Since my dear soul was mistress of her choice
And could of men distinguish, her election
Hath seal'd thee for herself; for thou hast been
As one, in suffering all, that suffers nothing,
A man that fortune's buffets and rewards
Hast ta'en with equal thanks: and blest are those
Whose blood and judgment are so well commingled,
That they are not a pipe for fortune's finger
To sound what stop she please. Give me that man
That is not passion's slave, and I will wear him
In my heart's core, ay, in my heart of heart,
As I do thee.--Something too much of this.--


This is our best description of Horatio's relationship to Hamlet, one that gives munitions to the theory that Horatio is a fragment of Hamlet's personality, the part of himself that "is not passion's slave". In that interpretation, it makes sense that Horatio is a separate character, one divorced from the passionate, "idle" Hamlet. As written, Horatio is Hamlet's stabilizing influence, the one character Hamlet doesn't act mad around (not since the Ghost showed up and sundered Hamlet's mind). If the Ghost is the devil on Hamlet's shoulder, Horatio is its angelic counterpart, but not a conscience per se. Rather, his presence brings calm and focus to Hamlet's mission. Compare to the turmoil the Ghost brings with it from Hell. We must also note here the image of the pipe, which will return in the aftermath of the Mouse-Trap. There, the pipe is Hamlet, difficult to play upon. Here, the pipe is Not-Horatio, on whom Fortune may not play. In neither case can these characters be easily played on, but for different reasons. It is nevertheless a link between them, something that may point to their being the same person. The fact that Horatio doesn't seem to have a destiny of his own and is invisible to Fortune makes him a kind of non-entity. A projection by Hamlet?

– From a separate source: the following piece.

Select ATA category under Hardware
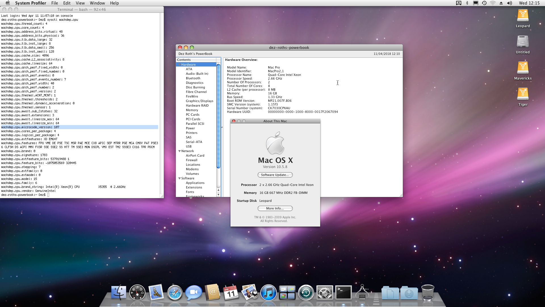 pos(189,69)
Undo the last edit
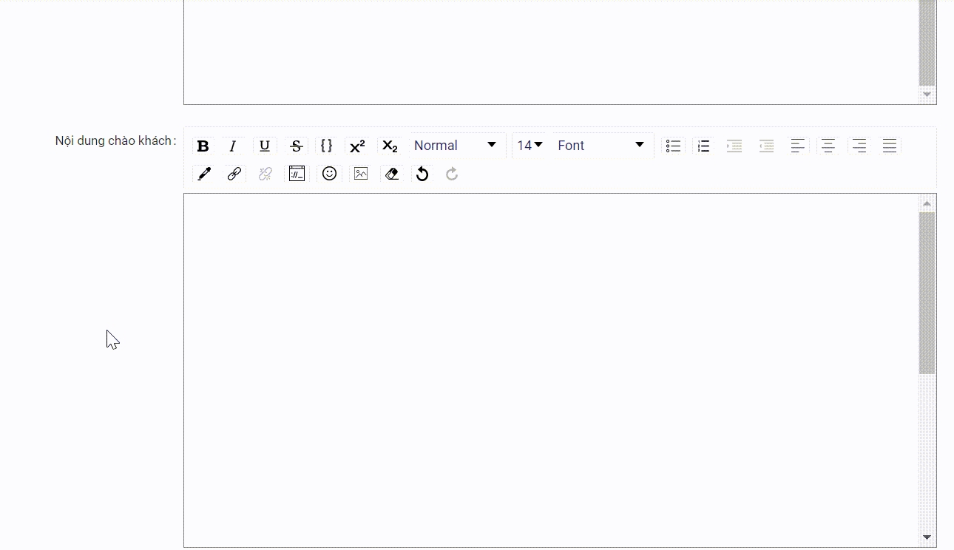The image size is (954, 550). point(422,174)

There is a play to-night before the king;
One scene of it comes near the circumstance
Which I have told thee of my father's death:


It seems that Horatio was filled in on the details off-stage. He is Hamlet's only full confidante.

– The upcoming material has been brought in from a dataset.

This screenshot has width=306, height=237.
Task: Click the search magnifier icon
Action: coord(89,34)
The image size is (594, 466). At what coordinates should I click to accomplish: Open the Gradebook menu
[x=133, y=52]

I prithee, when thou seest that act afoot,
Even with the very comment of thy soul
Observe mine uncle: if his occulted guilt
Do not itself unkennel in one speech,
It is a damned ghost that we have seen,
And my imaginations are as foul
As Vulcan's stithy. Give him heedful note;


Though Hamlet starts the scene as a pious Christian, he turns to paganism here, speaking in Horatio's own idiom. Is there an implicit analysis of the two in this scene? Hamlet, the Christian (even Puritanical) man is passion's slave, while Horatio, the "ancient Roman", is not. History is rather ambivalent on the subject (especially at the time of writing). Is it a play on words? The "passion" of the Christ linked to that of Hamlet and his impending sacrifice by tragedy's end? Greco-Roman myth celebrates victories far more than Christ-like "defeats". Perhaps there is a thesis there if someone were willing to develop it. Certainly, Hamlet is a Christ figure - he has been given a difficult and potentially lethal task by his other-worldly father and is even (arguably, illogically) in his 30s. But it's a distorted image of the Christ, with a hellish father who asks him to commit murder. He only friend, a self-professed Pagan who will act as his evangelist.

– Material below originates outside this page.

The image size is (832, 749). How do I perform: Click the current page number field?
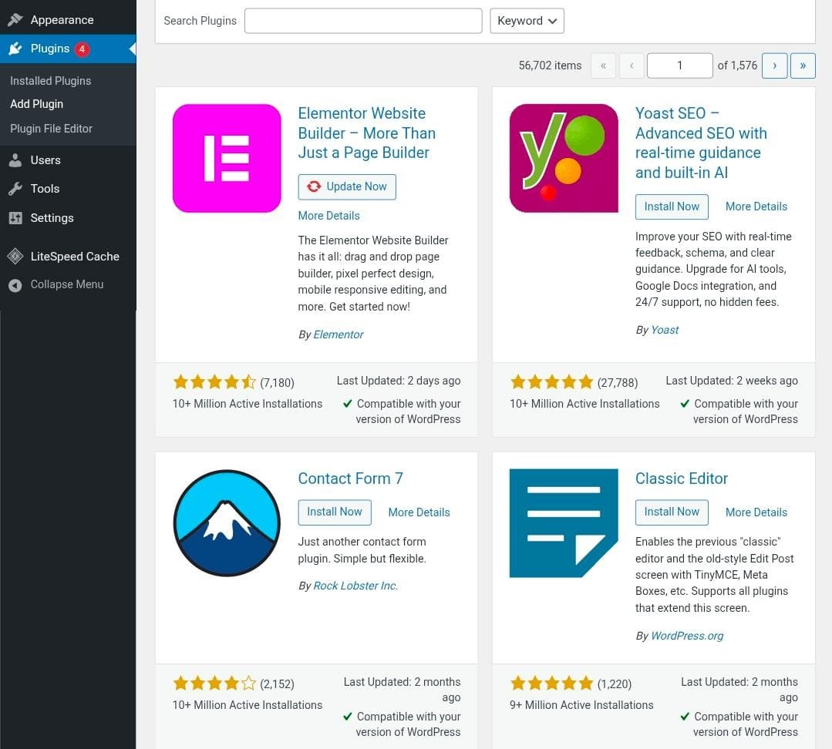click(x=679, y=65)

For I mine eyes will rivet to his face,
And after we will both our judgments join
In censure of his seeming.
HORATIO: Well, my lord:
If he steal aught the whilst this play is playing,
And 'scape detecting, I will pay the theft.
HAMLET: They are coming to the play; I must be idle:
Get you a place.


Definitely in the "not mad" column: The fact that Hamlet says he must now become mad as the Court enters. As such, he sends his "stability" away while he plays the fool.